Methods: PubMed-Medline, Scopus, and Web of Science databases were searched to identify randomized control trials (RCTs) investigating the therapeutic effects of N. sativa and/or TQ. In this review, we investigated the clinical uses of N. sativa and TQ in the prevention and the treatment of different diseases and morbidity conditions in humans.
Results: Black seed and TQ are shown to possess multiple useful effects for the treatment of patients with several diseases, such as inflammatory and auto-immune disorders, as well as metabolic syndrome. Also, other advantages, including antimicrobial, anti-nociceptive and anti-epileptic properties, have been documented.
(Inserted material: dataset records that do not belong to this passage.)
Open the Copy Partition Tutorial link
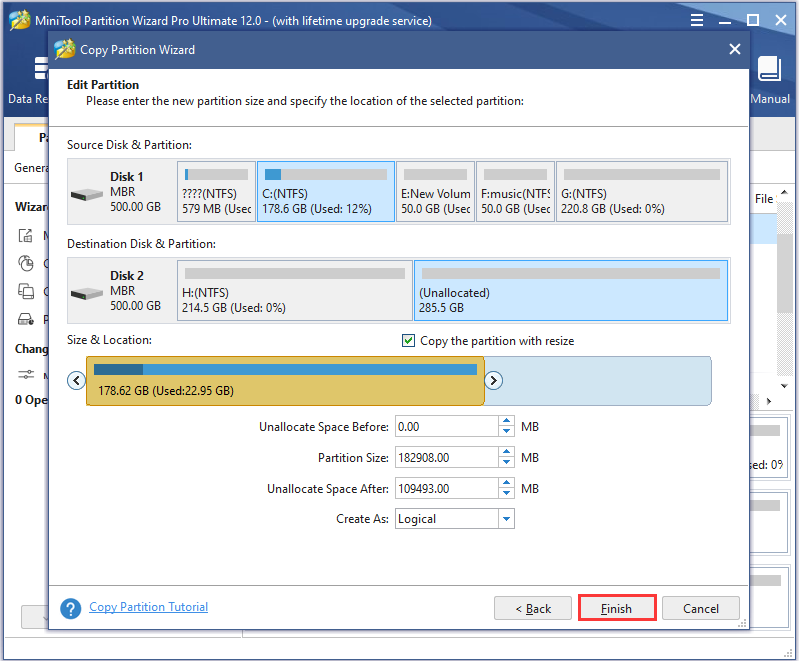The width and height of the screenshot is (799, 661). point(148,606)
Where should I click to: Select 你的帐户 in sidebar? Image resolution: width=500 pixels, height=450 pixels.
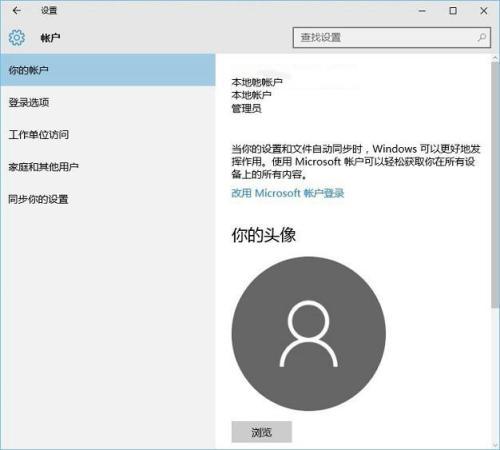(108, 70)
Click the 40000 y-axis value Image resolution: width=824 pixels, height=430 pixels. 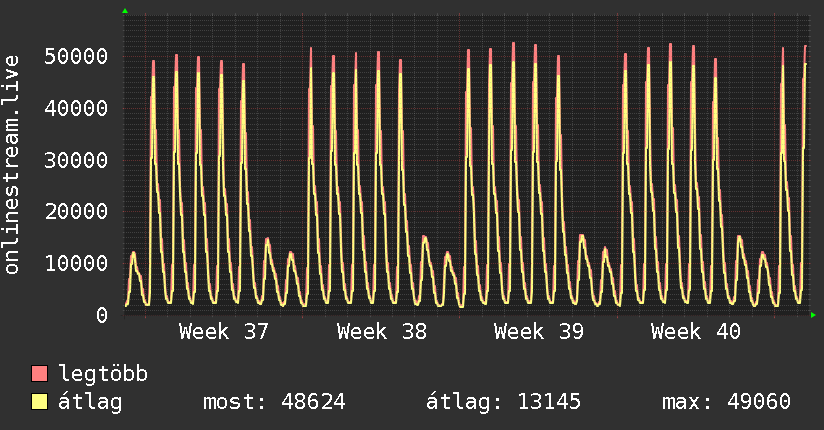click(76, 108)
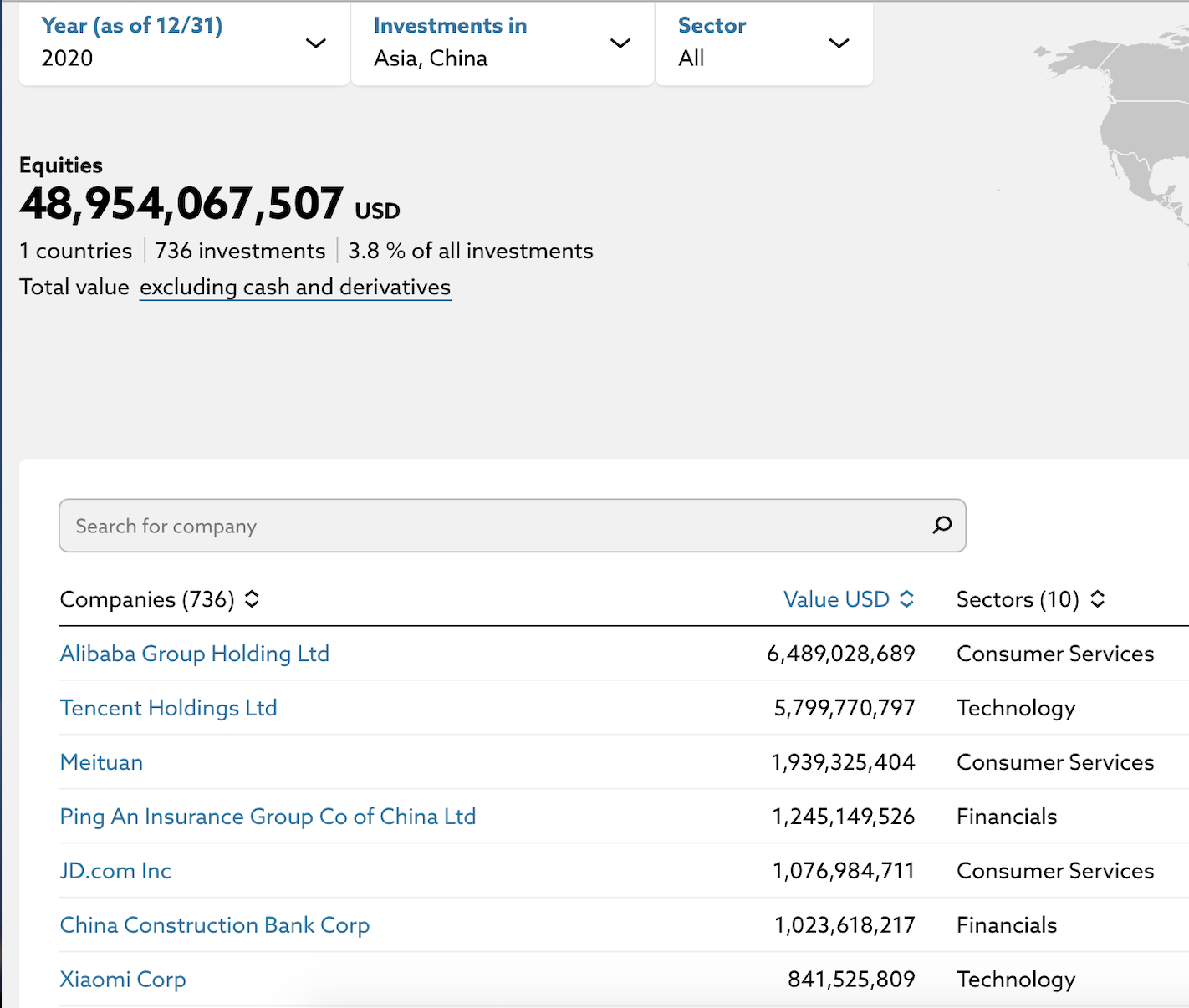Sort by Sectors (10) column header
Viewport: 1189px width, 1008px height.
pos(1018,599)
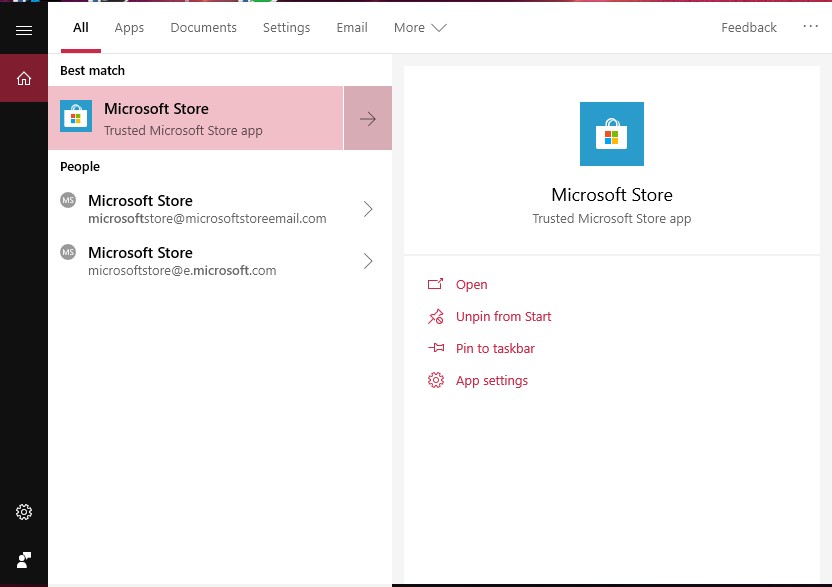Click the Feedback link
Image resolution: width=832 pixels, height=587 pixels.
(748, 28)
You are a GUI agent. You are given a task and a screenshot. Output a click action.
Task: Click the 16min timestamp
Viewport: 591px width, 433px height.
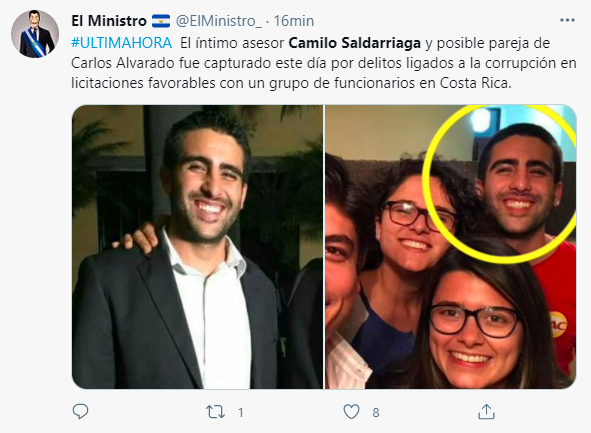294,21
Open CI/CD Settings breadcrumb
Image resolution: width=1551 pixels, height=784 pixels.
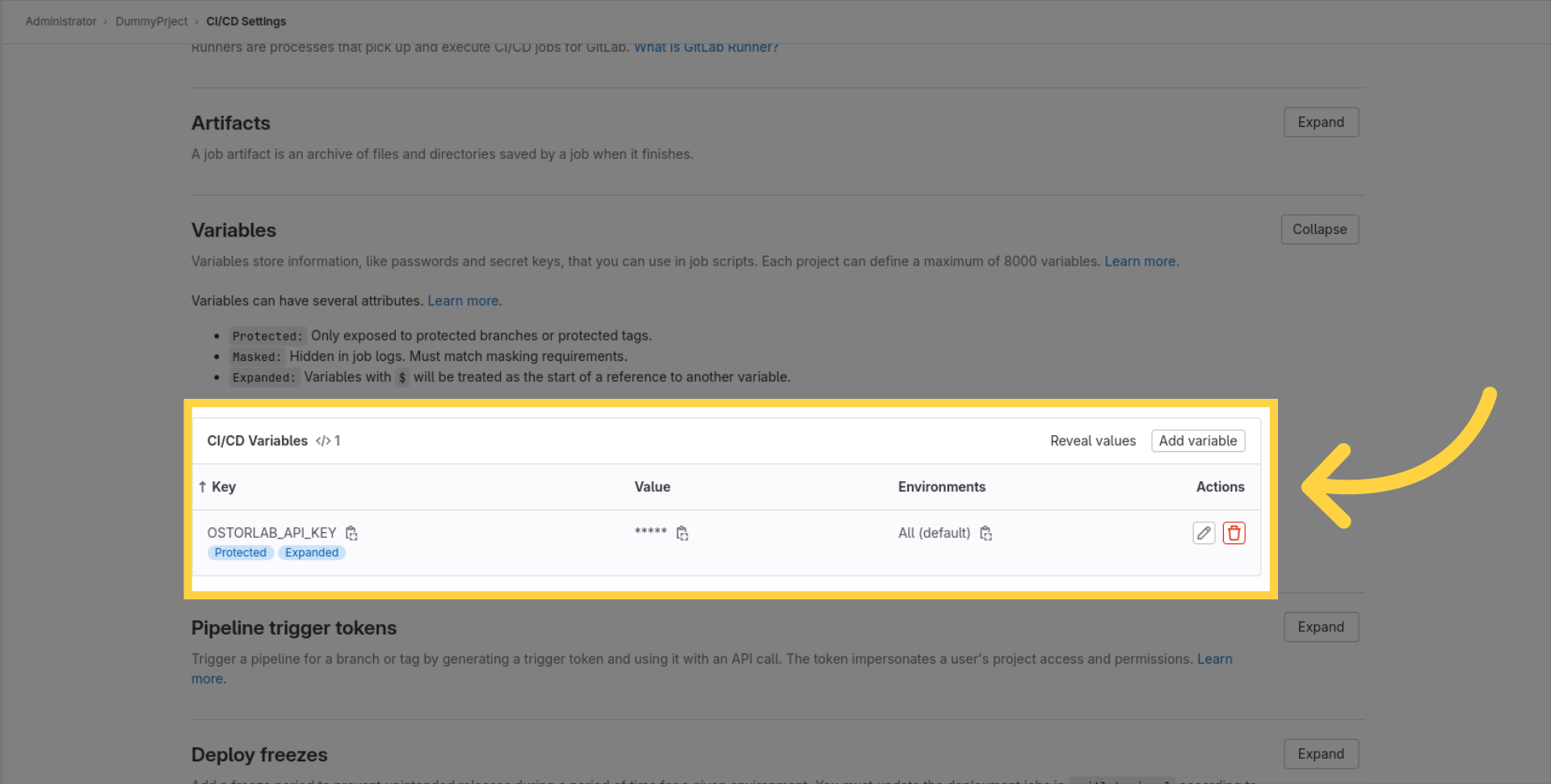(x=246, y=22)
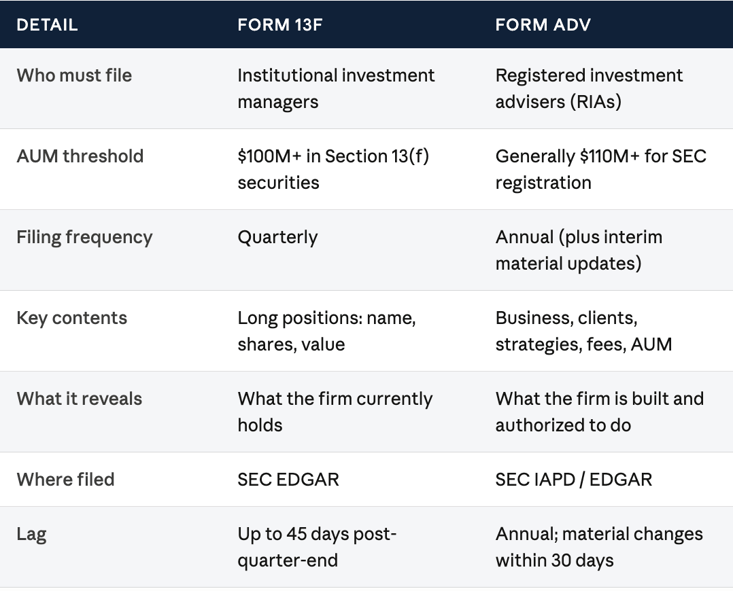Click 'Registered investment advisers (RIAs)' cell
This screenshot has height=591, width=733.
pyautogui.click(x=589, y=88)
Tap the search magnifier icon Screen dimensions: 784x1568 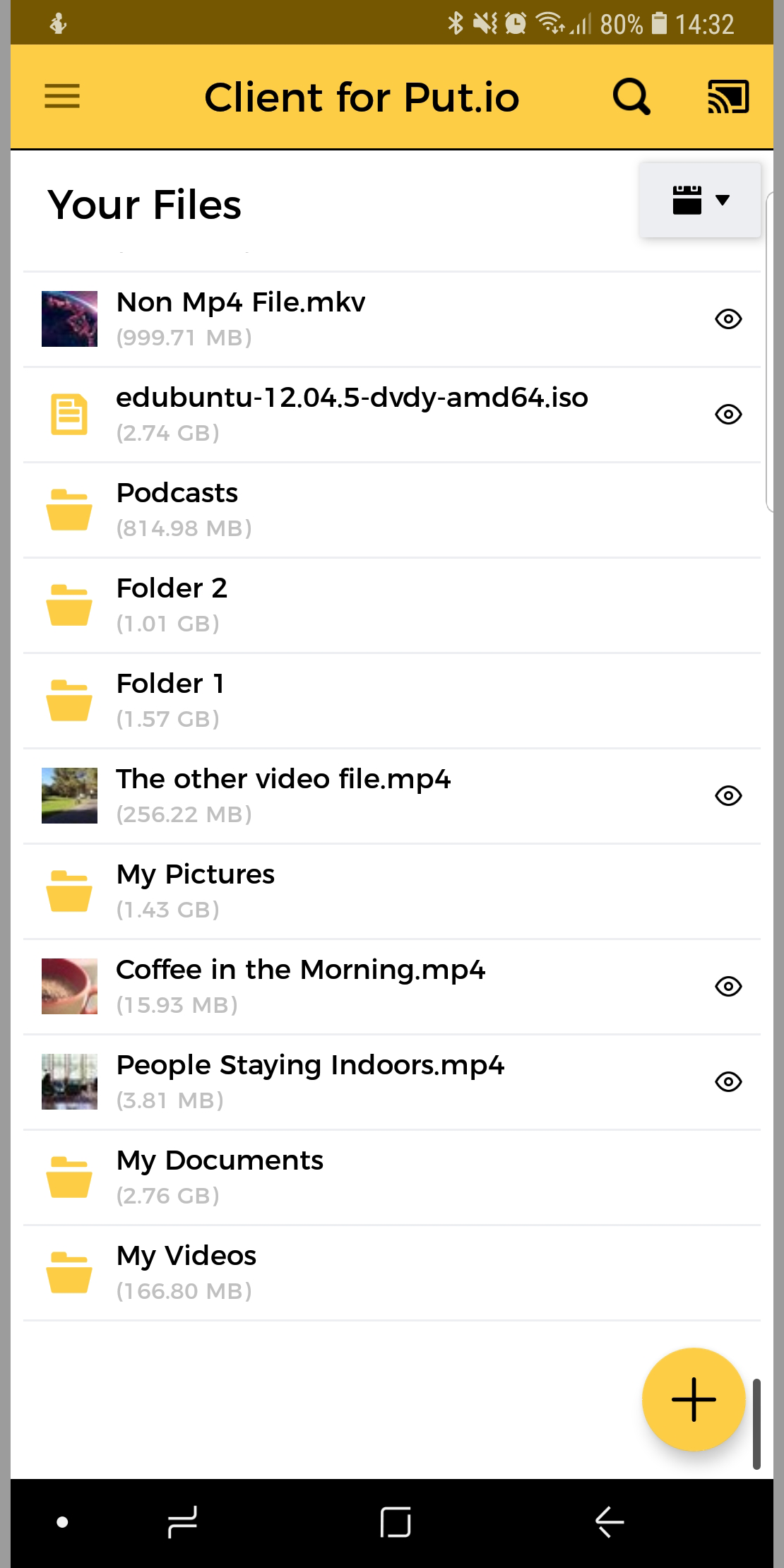click(631, 97)
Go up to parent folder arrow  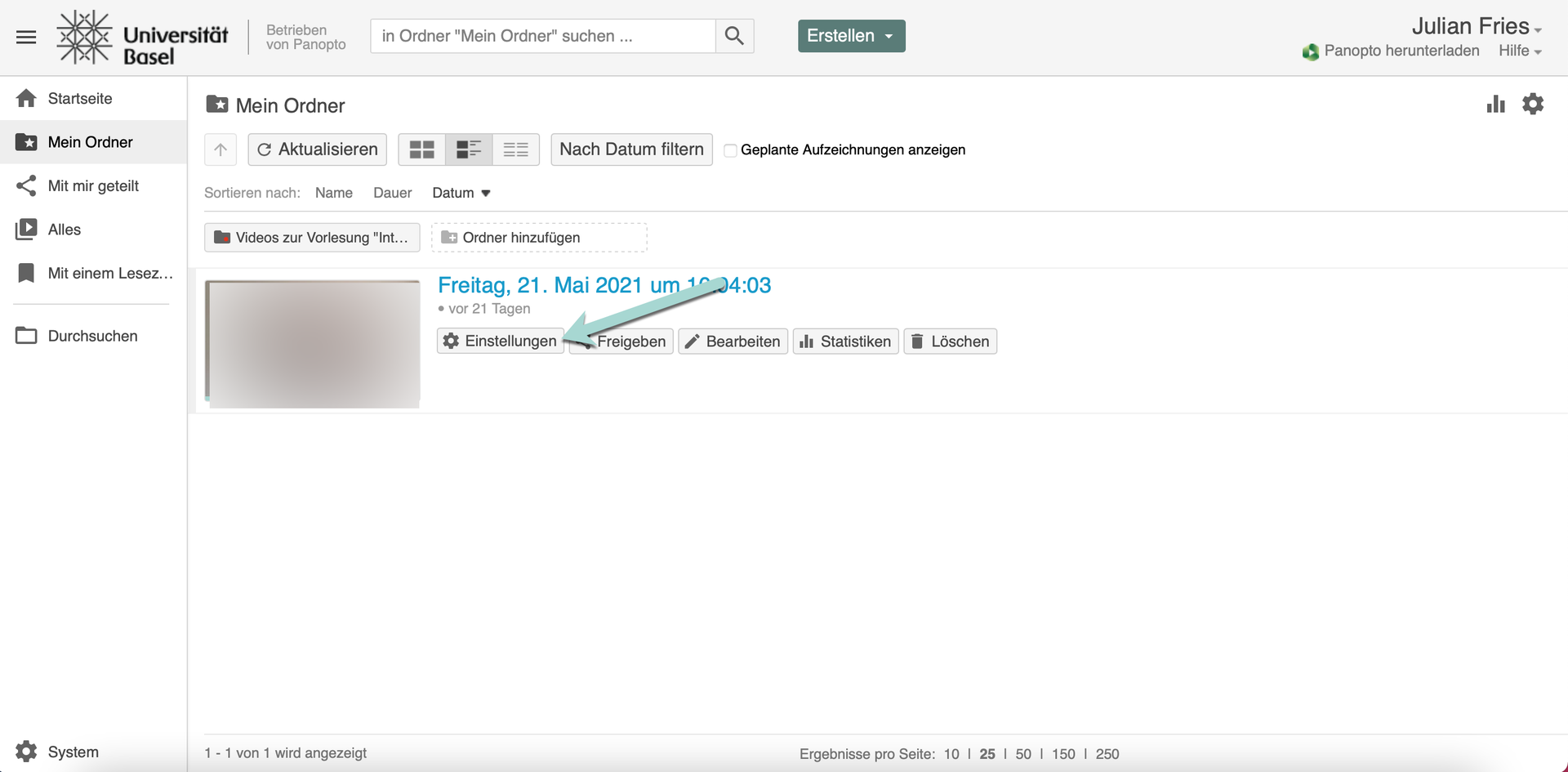[x=220, y=149]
The side effects of this herbal medicine appear not to be serious, so it can be applied in clinical trials because of its many advantages.
Conclusion: Some effects of N. sativa, such as its hypoglycemic, hypolipidemic and bronchodilatory effects, have been sufficiently studied and are sufficiently understood to allow for the next phase of clinical trials or drug developments. However, most of its other effects and applications require further clinical and animal studies.
Keywords: Nigella sativa; black seed; clinical trials; diseases; safety; thymoquinone.